# Data Augmentation. Context Summarization


## I METHOD (for English) 
### Context summarization + Q-A pairs generation

- Context: abstractive summarization: t5-base 
- Question generation: t5-base-finetuned-question-generation-ap
- Question answering: t5-base
- Translation: google API

In [None]:
import pandas as pd
from transformers import T5Tokenizer, T5ForConditionalGeneration
from deep_translator import GoogleTranslator


df = pd.read_csv('./MedQuAD.csv')

# Load T5-base model and tokenizer for summarization
summarization_model_name = "t5-base"
summarization_tokenizer = T5Tokenizer.from_pretrained(summarization_model_name)
summarization_model = T5ForConditionalGeneration.from_pretrained(summarization_model_name)

# Load T5-base-finetuned-question-generation-ap model and tokenizer
question_generation_model_name = "valhalla/t5-base-finetuned-question-generation-ap"
question_generation_tokenizer = T5Tokenizer.from_pretrained(question_generation_model_name)
question_generation_model = T5ForConditionalGeneration.from_pretrained(question_generation_model_name)

# Load T5-base model for answer generation
answer_generation_model_name = "t5-base"
answer_generation_tokenizer = T5Tokenizer.from_pretrained(answer_generation_model_name)
answer_generation_model = T5ForConditionalGeneration.from_pretrained(answer_generation_model_name)

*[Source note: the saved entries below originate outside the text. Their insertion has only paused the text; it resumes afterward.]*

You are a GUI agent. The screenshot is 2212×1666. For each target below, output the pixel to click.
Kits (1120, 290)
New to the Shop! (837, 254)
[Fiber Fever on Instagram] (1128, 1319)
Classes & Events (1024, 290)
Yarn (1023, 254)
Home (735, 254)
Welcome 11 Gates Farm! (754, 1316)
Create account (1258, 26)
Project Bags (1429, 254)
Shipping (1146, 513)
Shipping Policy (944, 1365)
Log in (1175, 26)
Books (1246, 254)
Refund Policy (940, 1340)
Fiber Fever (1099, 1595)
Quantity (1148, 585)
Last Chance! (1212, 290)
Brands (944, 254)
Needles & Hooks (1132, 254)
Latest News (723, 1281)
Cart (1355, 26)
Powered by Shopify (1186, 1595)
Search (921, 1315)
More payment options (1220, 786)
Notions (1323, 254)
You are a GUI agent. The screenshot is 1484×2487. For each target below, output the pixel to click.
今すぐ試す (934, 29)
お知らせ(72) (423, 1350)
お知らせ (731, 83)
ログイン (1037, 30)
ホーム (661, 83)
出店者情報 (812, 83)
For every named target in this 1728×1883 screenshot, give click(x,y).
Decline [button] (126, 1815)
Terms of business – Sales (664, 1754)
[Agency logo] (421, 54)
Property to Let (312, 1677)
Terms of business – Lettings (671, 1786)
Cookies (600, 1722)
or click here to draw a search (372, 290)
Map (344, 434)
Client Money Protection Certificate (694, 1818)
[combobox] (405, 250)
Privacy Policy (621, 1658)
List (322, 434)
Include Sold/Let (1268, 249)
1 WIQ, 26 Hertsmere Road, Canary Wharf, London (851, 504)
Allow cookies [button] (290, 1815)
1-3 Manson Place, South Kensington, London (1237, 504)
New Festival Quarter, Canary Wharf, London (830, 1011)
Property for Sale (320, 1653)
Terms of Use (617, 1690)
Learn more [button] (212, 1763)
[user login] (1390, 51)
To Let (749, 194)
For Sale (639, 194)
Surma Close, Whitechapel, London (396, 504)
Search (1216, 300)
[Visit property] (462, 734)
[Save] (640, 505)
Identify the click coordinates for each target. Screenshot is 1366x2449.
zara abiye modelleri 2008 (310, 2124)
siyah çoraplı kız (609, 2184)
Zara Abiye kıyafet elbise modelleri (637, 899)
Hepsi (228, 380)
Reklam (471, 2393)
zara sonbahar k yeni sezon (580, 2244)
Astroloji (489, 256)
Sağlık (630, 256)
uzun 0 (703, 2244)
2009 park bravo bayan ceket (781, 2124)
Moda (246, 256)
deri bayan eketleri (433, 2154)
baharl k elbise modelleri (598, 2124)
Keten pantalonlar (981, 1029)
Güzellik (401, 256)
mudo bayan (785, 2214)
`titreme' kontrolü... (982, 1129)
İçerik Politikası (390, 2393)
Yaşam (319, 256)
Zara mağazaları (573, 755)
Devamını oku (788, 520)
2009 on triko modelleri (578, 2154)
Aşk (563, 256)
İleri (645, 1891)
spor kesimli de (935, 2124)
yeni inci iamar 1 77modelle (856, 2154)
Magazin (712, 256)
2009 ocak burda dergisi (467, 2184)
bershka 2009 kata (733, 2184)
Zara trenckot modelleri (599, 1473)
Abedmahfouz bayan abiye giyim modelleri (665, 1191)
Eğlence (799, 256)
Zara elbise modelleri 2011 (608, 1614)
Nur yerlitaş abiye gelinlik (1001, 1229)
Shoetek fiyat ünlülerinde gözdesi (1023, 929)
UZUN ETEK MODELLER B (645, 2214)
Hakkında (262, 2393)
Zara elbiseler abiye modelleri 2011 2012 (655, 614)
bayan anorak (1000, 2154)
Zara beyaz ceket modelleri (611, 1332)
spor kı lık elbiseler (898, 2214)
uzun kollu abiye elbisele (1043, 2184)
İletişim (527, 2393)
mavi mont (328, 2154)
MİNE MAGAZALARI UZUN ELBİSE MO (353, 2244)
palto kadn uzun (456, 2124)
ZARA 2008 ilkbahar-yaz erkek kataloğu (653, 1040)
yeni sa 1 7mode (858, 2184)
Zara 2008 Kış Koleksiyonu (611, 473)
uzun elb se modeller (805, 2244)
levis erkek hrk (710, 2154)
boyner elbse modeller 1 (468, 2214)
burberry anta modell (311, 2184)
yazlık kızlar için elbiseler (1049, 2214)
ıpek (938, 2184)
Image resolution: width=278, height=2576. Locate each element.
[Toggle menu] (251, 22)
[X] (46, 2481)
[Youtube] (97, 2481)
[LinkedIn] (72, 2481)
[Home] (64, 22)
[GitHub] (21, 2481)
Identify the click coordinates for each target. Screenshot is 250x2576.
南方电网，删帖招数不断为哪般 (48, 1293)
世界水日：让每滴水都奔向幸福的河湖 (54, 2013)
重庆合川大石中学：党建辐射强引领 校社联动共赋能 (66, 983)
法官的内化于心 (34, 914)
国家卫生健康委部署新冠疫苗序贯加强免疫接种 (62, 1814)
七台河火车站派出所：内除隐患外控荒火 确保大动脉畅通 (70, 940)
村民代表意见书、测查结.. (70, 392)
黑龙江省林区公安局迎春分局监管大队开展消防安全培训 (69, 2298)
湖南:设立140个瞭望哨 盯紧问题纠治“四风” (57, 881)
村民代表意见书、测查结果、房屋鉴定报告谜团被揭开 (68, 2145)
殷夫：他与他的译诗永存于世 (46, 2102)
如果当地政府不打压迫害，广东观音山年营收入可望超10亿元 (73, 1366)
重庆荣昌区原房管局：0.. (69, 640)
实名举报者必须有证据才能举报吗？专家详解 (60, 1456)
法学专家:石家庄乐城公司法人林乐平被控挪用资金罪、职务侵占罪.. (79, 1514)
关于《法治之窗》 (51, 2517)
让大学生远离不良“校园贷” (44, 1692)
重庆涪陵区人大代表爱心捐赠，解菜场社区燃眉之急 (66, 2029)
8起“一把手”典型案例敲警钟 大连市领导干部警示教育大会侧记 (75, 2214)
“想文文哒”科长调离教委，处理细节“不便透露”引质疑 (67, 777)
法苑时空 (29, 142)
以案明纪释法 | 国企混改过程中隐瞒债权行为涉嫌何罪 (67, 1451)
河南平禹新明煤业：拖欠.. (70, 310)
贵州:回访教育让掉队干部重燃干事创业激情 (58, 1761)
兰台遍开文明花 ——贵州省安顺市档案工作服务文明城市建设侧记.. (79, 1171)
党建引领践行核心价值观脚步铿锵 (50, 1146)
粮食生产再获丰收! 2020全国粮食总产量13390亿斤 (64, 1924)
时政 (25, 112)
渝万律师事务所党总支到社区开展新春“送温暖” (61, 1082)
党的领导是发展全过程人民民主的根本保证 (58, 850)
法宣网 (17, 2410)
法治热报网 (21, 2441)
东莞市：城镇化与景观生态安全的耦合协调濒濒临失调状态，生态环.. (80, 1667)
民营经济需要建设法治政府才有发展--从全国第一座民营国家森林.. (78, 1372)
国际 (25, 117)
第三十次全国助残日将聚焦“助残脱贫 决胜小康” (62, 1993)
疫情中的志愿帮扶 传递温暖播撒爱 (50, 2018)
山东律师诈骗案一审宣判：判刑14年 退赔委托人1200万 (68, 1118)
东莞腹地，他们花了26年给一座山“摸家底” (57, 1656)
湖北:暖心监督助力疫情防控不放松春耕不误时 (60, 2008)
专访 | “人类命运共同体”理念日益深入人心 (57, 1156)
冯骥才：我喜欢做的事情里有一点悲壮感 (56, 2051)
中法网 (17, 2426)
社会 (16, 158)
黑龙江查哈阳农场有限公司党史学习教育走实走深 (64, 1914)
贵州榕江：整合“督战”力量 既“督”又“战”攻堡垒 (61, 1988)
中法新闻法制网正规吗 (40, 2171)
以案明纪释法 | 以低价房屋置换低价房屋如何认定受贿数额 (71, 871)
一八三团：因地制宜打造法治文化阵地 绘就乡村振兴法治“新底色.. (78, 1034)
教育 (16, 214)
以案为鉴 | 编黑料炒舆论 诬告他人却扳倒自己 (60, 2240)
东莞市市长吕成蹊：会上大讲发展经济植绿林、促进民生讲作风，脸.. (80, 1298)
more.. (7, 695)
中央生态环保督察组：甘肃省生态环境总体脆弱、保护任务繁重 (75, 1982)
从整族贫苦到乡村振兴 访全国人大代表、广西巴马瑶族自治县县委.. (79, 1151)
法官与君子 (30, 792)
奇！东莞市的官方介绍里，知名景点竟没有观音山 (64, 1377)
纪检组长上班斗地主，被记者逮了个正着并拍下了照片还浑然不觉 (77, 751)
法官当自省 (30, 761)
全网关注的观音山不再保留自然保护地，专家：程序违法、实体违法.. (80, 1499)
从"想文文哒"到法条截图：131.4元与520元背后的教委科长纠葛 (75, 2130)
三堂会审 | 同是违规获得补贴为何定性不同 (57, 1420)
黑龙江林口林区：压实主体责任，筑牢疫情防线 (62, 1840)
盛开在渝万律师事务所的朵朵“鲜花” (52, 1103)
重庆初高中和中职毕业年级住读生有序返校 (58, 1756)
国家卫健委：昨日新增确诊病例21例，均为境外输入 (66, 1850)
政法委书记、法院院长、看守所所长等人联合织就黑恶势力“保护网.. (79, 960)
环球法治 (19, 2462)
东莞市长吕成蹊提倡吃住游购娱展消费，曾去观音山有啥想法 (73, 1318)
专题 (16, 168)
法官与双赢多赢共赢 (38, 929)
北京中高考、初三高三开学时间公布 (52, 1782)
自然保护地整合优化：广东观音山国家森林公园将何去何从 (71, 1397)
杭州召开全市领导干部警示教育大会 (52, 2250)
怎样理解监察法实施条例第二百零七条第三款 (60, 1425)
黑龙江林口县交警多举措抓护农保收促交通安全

# Function to generate summaries
def generate_summary(text):
    input_ids = summarization_tokenizer.encode("summarize: " + text, return_tensors="pt", max_length=2000, truncation=True)
    summary_ids = summarization_model.generate(input_ids, max_length=2000, length_penalty=2.0, num_beams=4, early_stopping=True)
    summary = summarization_tokenizer.decode(summary_ids[0], skip_special_tokens=True)
    return summary

# Function to generate questions
def generate_question(context):
    input_ids = question_generation_tokenizer.encode("generate question: " + context, return_tensors="pt", max_length=2000, truncation=True)
    question_ids = question_generation_model.generate(input_ids, max_length=2000, length_penalty=2.0, num_beams=4, early_stopping=True)
    question = question_generation_tokenizer.decode(question_ids[0], skip_special_tokens=True)
    return question

# Function to generate answers
def generate_answer(question):
    input_ids = answer_generation_tokenizer.encode("answer: " + question, return_tensors="pt", max_length=2000, truncation=True)
    answer_ids = answer_generation_model.generate(input_ids, max_length=2000, length_penalty=2.0, num_beams=4, early_stopping=True)
    answer = answer_generation_tokenizer.decode(answer_ids[0], skip_special_tokens=True)
    return answer

# Apply the functions to create new columns 'summary', 'generated_question', and 'generated_answer'
df['summary'] = df['context'].apply(generate_summary)
df['generated_question'] = df['context'].apply(generate_question)
df['generated_answer'] = df['generated_question'].apply(generate_answer)


def translate(s):
  return GoogleTranslator('en', 'ru').translate(s)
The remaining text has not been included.